═════ EXTRACTED INFORMATION ═════
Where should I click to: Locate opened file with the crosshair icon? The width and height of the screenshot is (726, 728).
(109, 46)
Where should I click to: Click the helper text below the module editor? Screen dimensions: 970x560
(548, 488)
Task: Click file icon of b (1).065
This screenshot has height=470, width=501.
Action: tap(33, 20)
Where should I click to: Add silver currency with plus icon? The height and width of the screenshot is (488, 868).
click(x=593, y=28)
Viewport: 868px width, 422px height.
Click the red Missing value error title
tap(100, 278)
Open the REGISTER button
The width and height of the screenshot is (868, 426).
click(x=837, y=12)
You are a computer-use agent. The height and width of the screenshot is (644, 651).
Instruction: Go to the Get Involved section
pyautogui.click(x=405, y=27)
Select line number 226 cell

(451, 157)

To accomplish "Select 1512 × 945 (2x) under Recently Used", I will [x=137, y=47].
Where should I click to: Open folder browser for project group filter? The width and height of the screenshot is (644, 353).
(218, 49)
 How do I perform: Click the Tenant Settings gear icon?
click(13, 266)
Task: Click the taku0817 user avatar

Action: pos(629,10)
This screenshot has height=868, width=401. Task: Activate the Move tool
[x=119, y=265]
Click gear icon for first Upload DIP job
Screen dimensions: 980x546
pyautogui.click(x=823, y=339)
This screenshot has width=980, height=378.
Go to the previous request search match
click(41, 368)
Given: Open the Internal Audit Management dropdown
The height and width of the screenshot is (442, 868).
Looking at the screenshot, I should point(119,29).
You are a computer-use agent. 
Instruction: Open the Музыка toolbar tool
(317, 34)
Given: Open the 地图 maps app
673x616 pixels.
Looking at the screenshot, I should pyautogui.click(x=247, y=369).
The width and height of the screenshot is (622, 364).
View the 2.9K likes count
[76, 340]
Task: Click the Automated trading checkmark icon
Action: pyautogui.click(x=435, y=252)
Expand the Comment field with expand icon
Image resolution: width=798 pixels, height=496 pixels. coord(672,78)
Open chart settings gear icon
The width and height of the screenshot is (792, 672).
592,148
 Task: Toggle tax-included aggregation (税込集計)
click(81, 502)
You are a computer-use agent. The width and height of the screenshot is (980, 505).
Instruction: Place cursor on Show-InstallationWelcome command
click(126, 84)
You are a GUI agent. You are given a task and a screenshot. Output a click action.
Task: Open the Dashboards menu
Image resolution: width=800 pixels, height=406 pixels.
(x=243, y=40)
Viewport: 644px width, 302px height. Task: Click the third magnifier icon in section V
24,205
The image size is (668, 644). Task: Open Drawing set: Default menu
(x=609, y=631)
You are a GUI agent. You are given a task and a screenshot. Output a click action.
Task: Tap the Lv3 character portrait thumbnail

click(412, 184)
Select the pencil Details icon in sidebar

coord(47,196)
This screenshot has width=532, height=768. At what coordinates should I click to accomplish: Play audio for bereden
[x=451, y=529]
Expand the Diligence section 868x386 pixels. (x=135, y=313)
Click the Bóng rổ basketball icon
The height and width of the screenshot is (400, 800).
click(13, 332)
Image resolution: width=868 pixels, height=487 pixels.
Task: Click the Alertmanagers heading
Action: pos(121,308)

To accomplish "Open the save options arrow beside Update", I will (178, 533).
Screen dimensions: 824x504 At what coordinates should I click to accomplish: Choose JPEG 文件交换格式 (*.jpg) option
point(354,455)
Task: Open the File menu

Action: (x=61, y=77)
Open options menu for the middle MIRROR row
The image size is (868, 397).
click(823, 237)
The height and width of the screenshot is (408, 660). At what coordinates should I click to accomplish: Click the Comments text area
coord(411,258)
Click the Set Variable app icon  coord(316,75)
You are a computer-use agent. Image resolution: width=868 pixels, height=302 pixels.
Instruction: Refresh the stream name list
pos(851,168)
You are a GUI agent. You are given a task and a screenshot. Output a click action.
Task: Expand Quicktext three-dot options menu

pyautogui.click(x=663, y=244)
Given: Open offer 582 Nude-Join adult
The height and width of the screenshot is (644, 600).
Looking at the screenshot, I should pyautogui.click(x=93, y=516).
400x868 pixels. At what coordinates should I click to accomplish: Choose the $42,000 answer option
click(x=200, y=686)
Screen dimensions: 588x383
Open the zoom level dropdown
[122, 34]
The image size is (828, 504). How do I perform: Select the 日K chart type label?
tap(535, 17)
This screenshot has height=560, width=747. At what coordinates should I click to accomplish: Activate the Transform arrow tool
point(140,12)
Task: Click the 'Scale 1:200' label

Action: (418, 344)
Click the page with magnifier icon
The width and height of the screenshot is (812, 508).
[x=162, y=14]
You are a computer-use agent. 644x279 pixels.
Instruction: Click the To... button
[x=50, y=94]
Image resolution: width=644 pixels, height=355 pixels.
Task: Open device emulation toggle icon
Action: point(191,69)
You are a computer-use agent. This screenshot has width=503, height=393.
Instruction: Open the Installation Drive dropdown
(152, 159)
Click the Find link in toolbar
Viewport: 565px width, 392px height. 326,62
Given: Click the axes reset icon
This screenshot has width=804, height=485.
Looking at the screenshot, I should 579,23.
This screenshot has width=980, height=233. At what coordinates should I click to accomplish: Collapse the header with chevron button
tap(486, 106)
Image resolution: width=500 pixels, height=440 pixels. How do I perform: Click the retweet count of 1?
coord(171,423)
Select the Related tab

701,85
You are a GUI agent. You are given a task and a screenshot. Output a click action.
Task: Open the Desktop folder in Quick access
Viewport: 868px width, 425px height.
═════
● **INSTRUCTIONS FOR THE TASK**: Please print, exactly and with nothing else, the lines from the first line of the entries through the line containing "Given: Open the 地图 maps app".

● **TASK RESULT**:
Where should I click to: Locate opened file with the crosshair icon? The width and height of the screenshot is (726, 728).
(109, 46)
Where should I click to: Click the helper text below the module editor? Screen dimensions: 970x560
(548, 488)
Task: Click file icon of b (1).065
This screenshot has height=470, width=501.
Action: tap(33, 20)
Where should I click to: Add silver currency with plus icon? The height and width of the screenshot is (488, 868).
click(x=593, y=28)
Viewport: 868px width, 422px height.
Click the red Missing value error title
tap(100, 278)
Open the REGISTER button
The width and height of the screenshot is (868, 426).
click(x=837, y=12)
You are a computer-use agent. The height and width of the screenshot is (644, 651).
Instruction: Go to the Get Involved section
pyautogui.click(x=405, y=27)
Select line number 226 cell

(451, 157)

To accomplish "Select 1512 × 945 (2x) under Recently Used", I will [x=137, y=47].
Where should I click to: Open folder browser for project group filter? The width and height of the screenshot is (644, 353).
(218, 49)
 How do I perform: Click the Tenant Settings gear icon?
click(13, 266)
Task: Click the taku0817 user avatar

Action: pos(629,10)
This screenshot has height=868, width=401. Task: Activate the Move tool
[x=119, y=265]
Click gear icon for first Upload DIP job
Screen dimensions: 980x546
pyautogui.click(x=823, y=339)
This screenshot has width=980, height=378.
Go to the previous request search match
click(41, 368)
Given: Open the Internal Audit Management dropdown
The height and width of the screenshot is (442, 868).
Looking at the screenshot, I should point(119,29).
You are a computer-use agent. 
Instruction: Open the Музыка toolbar tool
(317, 34)
Given: Open the 地图 maps app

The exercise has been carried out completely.